Before her was the preacher's hive train, a massive vessel that had crossed the disused tunnels of Hive Draconis for decades. The man was long recycled now, but most of the people still remembered to whom they owned they live, and they longed to join him, to join his organization. She had read the book he carried with him, the story of the unborn starchild and the promised salvation. It was hope, it was faith, and it was likely to get everyone living in the hive killed when the next purge came around.
So, she'd had no choice. She had clad herself in the preacher's words, she had build her organization on them. With the dream of unrestricted research, she had recruited the Magos. With the dream of food and medicine and water, she had recruited the people.

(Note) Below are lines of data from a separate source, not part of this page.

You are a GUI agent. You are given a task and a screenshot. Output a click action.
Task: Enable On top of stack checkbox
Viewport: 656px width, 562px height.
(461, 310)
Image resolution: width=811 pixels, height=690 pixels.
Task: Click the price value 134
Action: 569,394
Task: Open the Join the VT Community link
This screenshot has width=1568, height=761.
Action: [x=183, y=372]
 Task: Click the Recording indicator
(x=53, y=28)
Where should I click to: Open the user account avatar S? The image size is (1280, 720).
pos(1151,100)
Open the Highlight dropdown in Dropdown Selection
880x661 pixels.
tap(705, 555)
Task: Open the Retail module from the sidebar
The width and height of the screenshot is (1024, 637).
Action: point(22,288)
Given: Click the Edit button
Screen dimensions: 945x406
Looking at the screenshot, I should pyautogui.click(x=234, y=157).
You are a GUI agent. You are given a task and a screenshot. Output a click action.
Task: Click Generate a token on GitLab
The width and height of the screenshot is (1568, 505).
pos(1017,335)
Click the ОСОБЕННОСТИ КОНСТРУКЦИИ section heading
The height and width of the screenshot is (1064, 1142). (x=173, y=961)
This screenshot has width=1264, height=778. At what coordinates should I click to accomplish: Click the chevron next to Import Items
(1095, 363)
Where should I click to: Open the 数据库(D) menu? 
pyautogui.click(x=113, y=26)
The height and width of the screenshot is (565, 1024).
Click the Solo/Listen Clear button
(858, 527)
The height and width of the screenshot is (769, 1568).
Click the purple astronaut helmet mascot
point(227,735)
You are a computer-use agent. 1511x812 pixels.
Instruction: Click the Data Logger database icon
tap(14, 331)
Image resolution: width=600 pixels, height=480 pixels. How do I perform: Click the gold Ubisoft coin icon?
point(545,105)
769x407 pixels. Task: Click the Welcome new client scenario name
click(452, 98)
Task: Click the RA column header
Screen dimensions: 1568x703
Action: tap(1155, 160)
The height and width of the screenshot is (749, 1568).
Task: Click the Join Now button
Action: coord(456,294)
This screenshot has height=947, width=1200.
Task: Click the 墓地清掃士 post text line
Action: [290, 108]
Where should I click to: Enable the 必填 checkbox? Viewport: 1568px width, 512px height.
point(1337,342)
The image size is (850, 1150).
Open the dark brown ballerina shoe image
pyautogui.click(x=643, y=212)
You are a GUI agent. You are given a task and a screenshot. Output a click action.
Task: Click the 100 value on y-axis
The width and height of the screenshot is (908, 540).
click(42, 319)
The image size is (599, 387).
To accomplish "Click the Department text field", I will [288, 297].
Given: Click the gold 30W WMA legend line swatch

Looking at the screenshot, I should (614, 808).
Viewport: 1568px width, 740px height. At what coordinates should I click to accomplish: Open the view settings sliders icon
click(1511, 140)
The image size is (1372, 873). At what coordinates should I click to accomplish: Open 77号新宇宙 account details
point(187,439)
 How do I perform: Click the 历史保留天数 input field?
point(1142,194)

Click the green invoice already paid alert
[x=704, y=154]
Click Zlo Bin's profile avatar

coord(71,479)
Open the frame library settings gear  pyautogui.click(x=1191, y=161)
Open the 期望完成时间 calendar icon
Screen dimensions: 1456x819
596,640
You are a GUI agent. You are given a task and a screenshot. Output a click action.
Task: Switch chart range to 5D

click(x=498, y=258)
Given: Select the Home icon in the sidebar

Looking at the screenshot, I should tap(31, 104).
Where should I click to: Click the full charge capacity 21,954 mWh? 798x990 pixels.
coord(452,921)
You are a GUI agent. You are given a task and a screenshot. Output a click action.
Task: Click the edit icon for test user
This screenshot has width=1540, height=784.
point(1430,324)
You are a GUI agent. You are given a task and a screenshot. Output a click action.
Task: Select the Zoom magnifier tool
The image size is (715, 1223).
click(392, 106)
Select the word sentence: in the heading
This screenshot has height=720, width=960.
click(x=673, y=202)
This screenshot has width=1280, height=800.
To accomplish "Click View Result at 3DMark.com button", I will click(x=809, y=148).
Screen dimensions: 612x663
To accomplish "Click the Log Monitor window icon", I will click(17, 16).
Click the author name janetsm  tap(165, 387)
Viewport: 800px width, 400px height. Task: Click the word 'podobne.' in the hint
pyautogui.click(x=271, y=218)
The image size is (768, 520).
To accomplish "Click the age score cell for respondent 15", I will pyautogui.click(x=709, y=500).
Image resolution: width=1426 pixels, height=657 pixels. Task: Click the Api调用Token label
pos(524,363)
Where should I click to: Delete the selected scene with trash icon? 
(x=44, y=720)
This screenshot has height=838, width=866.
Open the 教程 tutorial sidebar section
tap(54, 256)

And now, she had the wealth needed to execute her plans. Three entire void cars, stocked with food worthy of that eaten in the upper hive, medicine that could bring live to the dying, and tools of all sorts. The tools would be used to rebuild her city, a new underhive more prosperous than the past. The medicine would go to the Magos, a price and reward for services rendered, a tool for his research. And the food, well, that would go to vengeance. It would be injected with the gravest toxins of the underhive, the invisible threats that lurked in the pipes and swamps, and then it would smuggled. Hidden in cable cars and cargo transports, where the enforcers on the levels above would find it, seize it, and eat.
It was a sacrifice no one but a fanatic would be willing to make, and they would have no defense.
For once, she could go to sleep content, safe, secure, knowing that in the coming days the death that so often stalked the underhive would instead visit the levels above.